=== EXCERPTED TEXT ===

Executing A Man In Maryland Is Almost Impossible

February 02, 1992|By M. DION THOMPSON | M. DION THOMPSON,Dion Thompson is a reporter for The Baltimore Sun.

"The law is a jealous master."

That's what Judge David B. Mitchell said nearly two years ago as he sentenced Shawn M. Woodson to death for killing a Baltimore police officer. Had the judge been able to look into the future, he might also have said the law is a fickle master.

On Jan. 24, the Court of Appeals vacated Woodson's murder conviction and death sentence, citing the use of a jail inmate's testimony. The decision puts the case back in Baltimore. Woodson's friends and family, as well as those of Officer William J. Martin, will sit through another trial and, if there is another first-degree murder conviction, another sentencing hearing, each side reliving the terrible events of Oct. 10, 1989.

It is not the first time such a thing has happened in Maryland, where no one has been executed in nearly 31 years.

Take the case of John F. Thanos, who was convicted earlier this week in Garrett County of murdering two Baltimore County youths. Already a legal problem has occurred in his case, causing the judge to declare a mistrial Thursday in the sentencing phase. Thanos' conviction stands, but another jury will have to consider whether he should be executed.

If one believes Thanos' videotaped confession, his guilt is obvious. That leaves the problem of what to do with this madman who at one point asks to be killed, then talks about Jesus. Sentencing him to die would be easy, though hard to bring about, as history proves.

Even if a death sentence is handed down, executing a man is difficult. Each case is painstakingly reviewed, each issue vigorously argued. The path to execution is a legal labyrinth of at least 24 separate steps -- at any one of which death sentences can be overturned. And there is always the governor, who can commute a death sentence.

=== RECORDS ===

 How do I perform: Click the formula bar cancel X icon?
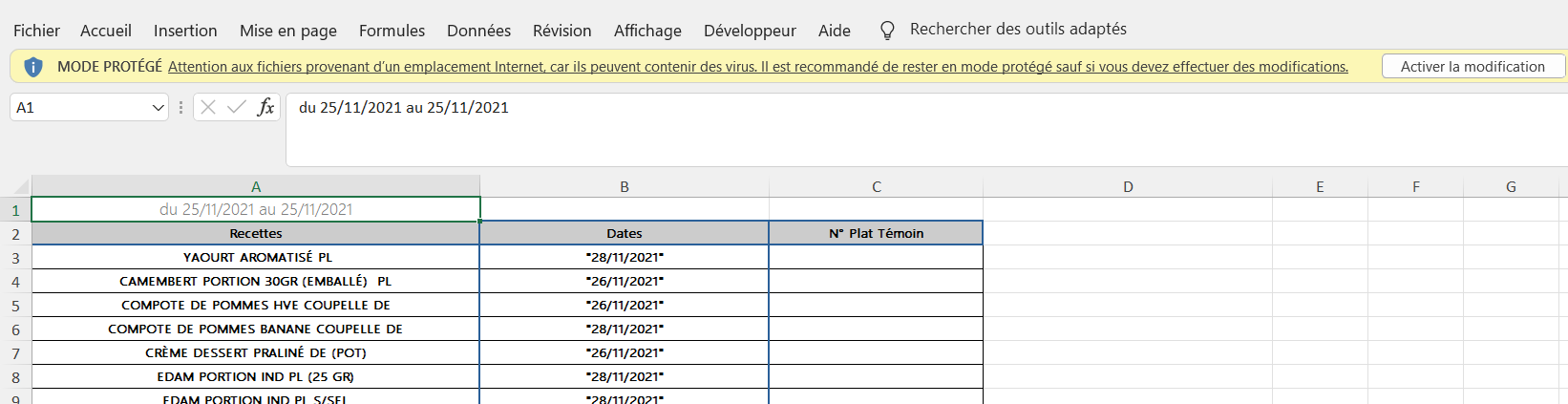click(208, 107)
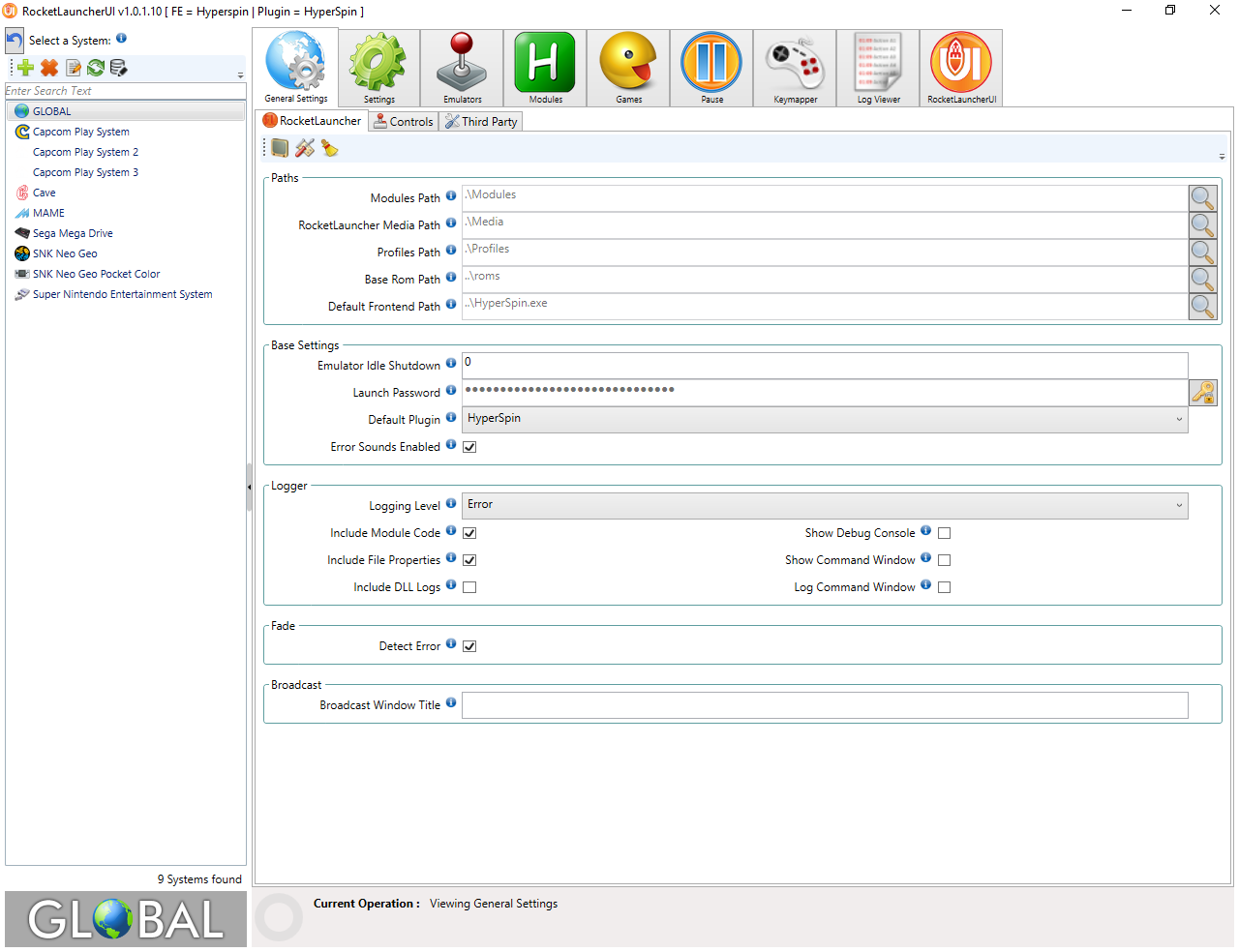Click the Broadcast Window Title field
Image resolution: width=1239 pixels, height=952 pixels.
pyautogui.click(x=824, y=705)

===

**SET TASK**.
Can you repeat, word for word, the stretch of the article on executions in Maryland that begins at the words "On Jan. 24, the" and stops after "Oct. 10, 1989."? The entries have no role in this work.

**SOLVED EXERCISE**.
On Jan. 24, the Court of Appeals vacated Woodson's murder conviction and death sentence, citing the use of a jail inmate's testimony. The decision puts the case back in Baltimore. Woodson's friends and family, as well as those of Officer William J. Martin, will sit through another trial and, if there is another first-degree murder conviction, another sentencing hearing, each side reliving the terrible events of Oct. 10, 1989.